Buradasınız
Şehir Hastaneleri Gerçekte Kimin Çıkarına?
Ankara’dan bir işçi

Şehir hastaneleri koca koca binaları, görkemli açılışlarıyla “hizmet” vermeye başladı. Yapılan reklamlarla bu hastanelerin faydaları anlatıldı durdu. Şu ana kadar yapılması planlanan 30 hastaneden 10’u açıldı. Şehir hastaneleri inşa edilirken şantiyelerde yaşanan hak gasplarıyla, iş cinayetleriyle gündeme gelmişti.
İnsan sağlığını korumak için değil rant için inşa edilen bu hastanelerin çoğunun temelinde ve yapısında sıkıntı var. İstanbul Tabip Odasının raporuna göre; “Kayseri Şehir Hastanesi bataklığın üzerine yapılmıştır. Elazığ Şehir Hastanesi kültürel sit alanı ve şehitlik üzerine yapılmıştır, zemin etüdü yapılmamıştır, altyapısı zayıftır ve lağım taşmıştır. Ankara Bilkent Şehir Hastanesi dere yatağına yapılmıştır ve inşaatı sürerken su baskını olmuştur.” Sağlık alanındaki sorunların çözümü için açılan bu hastaneler sağlık işçilerinin de hastaneye gelen emekçilerin de sorunlarını çözmek bir yana daha da katladı.

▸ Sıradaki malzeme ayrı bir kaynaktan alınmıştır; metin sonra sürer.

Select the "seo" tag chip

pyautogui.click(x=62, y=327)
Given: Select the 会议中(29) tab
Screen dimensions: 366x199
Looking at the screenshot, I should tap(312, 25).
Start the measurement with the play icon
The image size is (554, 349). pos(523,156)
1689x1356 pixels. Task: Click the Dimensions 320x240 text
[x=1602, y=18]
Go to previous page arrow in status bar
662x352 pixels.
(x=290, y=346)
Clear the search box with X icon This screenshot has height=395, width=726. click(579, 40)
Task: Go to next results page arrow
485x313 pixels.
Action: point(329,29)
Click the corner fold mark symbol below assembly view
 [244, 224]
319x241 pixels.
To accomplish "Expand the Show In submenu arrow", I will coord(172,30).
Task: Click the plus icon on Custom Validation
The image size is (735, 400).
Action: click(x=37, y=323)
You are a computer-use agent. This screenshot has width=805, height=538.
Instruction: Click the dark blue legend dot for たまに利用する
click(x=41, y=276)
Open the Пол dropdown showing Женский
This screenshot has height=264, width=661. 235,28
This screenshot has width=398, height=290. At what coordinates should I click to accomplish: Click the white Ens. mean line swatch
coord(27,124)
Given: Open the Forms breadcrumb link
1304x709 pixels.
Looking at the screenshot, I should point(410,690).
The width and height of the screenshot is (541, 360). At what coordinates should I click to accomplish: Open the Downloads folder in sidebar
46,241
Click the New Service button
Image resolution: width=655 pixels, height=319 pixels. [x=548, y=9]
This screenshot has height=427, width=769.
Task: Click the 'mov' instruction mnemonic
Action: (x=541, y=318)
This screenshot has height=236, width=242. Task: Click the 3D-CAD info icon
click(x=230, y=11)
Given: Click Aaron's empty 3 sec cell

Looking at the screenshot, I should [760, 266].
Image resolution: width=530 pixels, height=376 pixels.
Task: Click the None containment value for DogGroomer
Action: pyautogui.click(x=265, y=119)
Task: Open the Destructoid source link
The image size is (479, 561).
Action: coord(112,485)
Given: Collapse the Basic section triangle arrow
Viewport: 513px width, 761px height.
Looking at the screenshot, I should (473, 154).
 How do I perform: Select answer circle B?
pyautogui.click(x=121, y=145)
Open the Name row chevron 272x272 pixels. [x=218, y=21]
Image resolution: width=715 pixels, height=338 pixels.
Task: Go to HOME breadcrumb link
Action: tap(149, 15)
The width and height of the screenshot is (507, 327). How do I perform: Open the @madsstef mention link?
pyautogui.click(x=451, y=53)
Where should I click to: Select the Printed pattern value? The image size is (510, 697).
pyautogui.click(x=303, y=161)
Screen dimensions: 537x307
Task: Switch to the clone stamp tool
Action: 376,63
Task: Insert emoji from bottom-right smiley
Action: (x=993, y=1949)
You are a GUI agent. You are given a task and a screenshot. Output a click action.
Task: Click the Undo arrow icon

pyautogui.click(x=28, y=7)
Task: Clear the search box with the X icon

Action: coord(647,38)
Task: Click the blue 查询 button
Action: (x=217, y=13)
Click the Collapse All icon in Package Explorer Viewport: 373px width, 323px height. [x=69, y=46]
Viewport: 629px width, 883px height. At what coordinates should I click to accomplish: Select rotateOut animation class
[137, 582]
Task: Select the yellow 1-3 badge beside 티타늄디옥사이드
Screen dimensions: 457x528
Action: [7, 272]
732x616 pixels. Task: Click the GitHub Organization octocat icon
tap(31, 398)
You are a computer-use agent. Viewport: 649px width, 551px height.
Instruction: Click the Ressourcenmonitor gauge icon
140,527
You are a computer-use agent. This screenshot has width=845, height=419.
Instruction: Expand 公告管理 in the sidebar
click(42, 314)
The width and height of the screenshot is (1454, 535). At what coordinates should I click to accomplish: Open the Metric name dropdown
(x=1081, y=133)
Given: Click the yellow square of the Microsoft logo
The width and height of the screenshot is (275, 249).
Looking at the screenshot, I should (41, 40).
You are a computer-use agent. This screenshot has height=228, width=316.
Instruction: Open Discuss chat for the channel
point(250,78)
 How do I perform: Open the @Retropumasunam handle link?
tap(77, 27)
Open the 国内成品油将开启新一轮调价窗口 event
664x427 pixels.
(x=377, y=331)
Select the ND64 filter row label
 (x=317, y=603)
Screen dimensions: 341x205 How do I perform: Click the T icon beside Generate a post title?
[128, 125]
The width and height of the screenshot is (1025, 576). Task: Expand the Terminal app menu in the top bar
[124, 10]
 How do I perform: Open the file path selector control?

Örneğin Bursa Şehir Hastanesinin şehir merkezine uzaklığı 25 kilometre. Yine Bursa’daki bir diğer hastane ise kuş uçmaz kervan geçmez bir yere, dağların arasına yapılmış. Bu durum temiz hava, daha sağlıklı ortam gibi gerekçelerle açıklanmaya çalışılıyor. Ama insanların bu hastanelere ulaşabilmesi için yeterli ulaşım olanakları yok. Şehir hastanelerinin yapıldığı şehirlerde eski hastaneler kapatılıyor. Örneğin Ankara’da 2 şehir hastanesine karşılık şehrin çeşitli yerlerindeki 12 hastanenin kapatılması planlanıyordu. Bilkent Şehir Hastanesi açıldığından bu yana büyük ve köklü eğitim ve araştırma hastaneleri, çocuk ve kadın doğum hastaneleri buraya taşındı. İnsanlar önceden bu hastanelere tek vasıta ile gidebiliyorlardı. Şimdi ise şehir hastanelerine ulaşmak için iki vasıta kullanıyorlar. Bu şekilde hastanın iyileşeceğini düşünmek abes, refakatçinin bu çile sonucu hastalanmamasına şükretmek lazım! Aynı durum sağlık işçileri için de daha uzun iş saati, yolda geçirilen daha fazla zaman demek değil mi? Şehirden uzak yerlere koca binalar dikmekle “hizmet verdik” diye övünmenin bir anlamı yok. Kurulan bu koca binalarda, artan yatak sayılarına oranla çalışan sayısı da yetersiz kalıyor. Çalışanların iş yükü ve çalışma saatleri artarken hastaların da yetersiz sağlık hizmeti almasına sebep oluyor. Böyle bir kaos ortamı sağlıkta şiddeti körükleyen ana etkenlerden biri oluyor.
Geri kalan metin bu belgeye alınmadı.